→ **TASK OBJECTIVE**
What lines of the data hold the string "computer"? Pull each one out.

Stored data entries:
═══

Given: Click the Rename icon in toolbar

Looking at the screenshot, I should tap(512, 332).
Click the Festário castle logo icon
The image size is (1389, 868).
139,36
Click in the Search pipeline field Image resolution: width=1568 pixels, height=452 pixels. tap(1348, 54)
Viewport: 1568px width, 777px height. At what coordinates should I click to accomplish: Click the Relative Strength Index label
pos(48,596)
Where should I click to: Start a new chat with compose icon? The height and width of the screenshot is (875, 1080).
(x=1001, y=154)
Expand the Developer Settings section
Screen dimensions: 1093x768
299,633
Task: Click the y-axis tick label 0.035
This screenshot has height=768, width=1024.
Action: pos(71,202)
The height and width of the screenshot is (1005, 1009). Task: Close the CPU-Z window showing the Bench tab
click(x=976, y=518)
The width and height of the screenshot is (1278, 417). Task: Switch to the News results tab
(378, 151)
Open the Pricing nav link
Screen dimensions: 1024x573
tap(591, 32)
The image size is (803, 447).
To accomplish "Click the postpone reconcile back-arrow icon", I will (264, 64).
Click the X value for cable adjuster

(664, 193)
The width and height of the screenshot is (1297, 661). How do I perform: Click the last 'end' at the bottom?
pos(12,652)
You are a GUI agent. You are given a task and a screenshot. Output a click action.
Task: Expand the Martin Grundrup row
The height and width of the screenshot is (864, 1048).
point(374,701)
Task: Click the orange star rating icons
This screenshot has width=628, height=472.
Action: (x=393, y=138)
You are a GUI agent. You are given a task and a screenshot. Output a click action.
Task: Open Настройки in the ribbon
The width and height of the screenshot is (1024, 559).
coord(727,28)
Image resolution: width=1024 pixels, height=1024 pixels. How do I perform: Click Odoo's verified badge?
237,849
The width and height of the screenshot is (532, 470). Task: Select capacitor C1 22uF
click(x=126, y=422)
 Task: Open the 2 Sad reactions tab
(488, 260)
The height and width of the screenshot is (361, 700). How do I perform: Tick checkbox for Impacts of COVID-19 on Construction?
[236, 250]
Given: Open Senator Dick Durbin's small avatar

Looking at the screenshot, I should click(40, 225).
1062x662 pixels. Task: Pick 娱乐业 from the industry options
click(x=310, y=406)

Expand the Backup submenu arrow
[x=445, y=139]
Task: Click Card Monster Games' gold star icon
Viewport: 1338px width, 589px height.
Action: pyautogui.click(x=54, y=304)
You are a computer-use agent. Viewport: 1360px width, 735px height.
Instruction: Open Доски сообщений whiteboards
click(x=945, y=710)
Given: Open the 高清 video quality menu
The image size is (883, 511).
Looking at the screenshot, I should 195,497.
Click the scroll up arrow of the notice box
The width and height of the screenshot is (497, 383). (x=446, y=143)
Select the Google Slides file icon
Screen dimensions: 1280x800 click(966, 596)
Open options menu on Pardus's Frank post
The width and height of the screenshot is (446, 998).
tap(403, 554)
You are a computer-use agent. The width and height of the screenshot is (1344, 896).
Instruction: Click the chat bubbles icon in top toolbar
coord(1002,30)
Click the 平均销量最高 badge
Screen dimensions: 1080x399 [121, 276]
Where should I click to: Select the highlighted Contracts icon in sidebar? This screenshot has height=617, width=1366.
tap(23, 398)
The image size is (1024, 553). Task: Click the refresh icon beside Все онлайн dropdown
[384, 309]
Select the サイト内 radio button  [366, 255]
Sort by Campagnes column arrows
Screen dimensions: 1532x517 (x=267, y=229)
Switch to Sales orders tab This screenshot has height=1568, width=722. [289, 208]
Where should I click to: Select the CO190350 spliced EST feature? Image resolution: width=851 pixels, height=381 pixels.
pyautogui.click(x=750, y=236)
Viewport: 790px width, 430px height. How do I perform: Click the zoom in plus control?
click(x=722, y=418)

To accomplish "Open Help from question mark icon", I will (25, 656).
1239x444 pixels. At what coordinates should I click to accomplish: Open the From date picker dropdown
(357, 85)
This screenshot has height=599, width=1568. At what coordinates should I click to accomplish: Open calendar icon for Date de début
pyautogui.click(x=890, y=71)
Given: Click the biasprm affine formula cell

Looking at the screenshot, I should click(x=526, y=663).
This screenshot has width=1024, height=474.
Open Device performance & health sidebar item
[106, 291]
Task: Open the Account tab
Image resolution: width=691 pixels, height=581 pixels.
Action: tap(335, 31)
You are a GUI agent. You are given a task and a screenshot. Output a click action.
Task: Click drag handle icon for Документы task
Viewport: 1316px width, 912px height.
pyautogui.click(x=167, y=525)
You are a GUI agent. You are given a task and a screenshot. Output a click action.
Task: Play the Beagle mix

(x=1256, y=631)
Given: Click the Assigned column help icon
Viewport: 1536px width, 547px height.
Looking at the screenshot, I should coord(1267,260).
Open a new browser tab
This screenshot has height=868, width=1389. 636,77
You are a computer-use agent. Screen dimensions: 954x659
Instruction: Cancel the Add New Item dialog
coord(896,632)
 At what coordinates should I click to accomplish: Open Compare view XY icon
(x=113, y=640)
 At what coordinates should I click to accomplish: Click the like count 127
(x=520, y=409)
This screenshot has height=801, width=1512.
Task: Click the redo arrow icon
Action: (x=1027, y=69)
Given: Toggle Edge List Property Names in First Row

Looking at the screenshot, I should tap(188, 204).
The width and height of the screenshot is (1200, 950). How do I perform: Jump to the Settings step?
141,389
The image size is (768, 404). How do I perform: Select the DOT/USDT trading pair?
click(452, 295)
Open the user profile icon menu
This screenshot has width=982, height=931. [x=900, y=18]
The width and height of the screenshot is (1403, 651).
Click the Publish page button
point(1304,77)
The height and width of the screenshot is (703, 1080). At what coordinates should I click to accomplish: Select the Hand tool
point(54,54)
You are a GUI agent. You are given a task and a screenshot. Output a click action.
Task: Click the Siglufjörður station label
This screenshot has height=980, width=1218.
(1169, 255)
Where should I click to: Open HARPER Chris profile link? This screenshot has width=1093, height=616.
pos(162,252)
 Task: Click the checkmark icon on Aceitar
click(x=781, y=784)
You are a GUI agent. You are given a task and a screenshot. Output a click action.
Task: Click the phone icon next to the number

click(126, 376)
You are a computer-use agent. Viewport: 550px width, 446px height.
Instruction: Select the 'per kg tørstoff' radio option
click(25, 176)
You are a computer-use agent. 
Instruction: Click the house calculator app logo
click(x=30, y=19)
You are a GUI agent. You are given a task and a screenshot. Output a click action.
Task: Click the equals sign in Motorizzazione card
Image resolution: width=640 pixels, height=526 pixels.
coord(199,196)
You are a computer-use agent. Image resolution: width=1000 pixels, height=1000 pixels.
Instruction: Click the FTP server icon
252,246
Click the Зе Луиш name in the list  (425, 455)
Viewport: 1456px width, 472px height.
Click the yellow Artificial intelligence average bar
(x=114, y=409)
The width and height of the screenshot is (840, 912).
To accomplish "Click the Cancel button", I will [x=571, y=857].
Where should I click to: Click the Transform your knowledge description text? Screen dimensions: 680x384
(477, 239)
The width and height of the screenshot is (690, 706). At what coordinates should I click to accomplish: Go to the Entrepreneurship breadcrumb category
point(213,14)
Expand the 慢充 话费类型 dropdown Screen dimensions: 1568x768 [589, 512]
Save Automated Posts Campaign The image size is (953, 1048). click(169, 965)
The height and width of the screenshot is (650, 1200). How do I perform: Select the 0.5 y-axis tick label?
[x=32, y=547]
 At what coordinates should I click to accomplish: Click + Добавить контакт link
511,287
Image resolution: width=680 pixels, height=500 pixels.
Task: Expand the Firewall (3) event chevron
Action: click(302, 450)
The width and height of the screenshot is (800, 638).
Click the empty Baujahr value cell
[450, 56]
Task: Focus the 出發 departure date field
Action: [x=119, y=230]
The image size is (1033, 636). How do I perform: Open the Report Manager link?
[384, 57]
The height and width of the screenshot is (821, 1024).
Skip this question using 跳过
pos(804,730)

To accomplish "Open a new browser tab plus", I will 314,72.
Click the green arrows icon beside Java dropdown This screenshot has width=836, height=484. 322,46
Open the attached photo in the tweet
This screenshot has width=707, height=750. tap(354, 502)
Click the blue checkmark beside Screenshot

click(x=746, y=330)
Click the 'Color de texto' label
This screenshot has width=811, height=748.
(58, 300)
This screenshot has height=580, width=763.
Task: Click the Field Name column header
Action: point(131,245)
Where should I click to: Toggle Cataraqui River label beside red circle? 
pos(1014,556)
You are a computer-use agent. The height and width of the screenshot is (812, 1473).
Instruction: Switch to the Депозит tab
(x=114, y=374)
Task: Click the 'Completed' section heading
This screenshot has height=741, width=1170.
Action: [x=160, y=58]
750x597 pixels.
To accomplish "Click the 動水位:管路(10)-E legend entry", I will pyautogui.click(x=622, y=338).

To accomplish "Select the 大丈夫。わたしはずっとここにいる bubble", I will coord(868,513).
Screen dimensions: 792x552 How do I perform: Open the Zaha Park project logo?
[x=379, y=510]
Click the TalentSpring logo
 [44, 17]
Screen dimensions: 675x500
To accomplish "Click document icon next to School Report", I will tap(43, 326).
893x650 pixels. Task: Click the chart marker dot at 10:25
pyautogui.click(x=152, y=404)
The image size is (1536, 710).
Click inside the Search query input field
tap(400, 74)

═══

→ **EXERCISE OUTPUT**
You are a computer-use agent. Viewport: 1360px width, 735px height.
You are a computer-use agent. The width and height of the screenshot is (1344, 896).
You are a computer-use agent. Screen dimensions: 954x659
You are a computer-use agent. Viewport: 550px width, 446px height.
You are a computer-use agent. 
You are a computer-use agent. Image resolution: width=1000 pixels, height=1000 pixels.
You are a computer-use agent. The height and width of the screenshot is (812, 1473).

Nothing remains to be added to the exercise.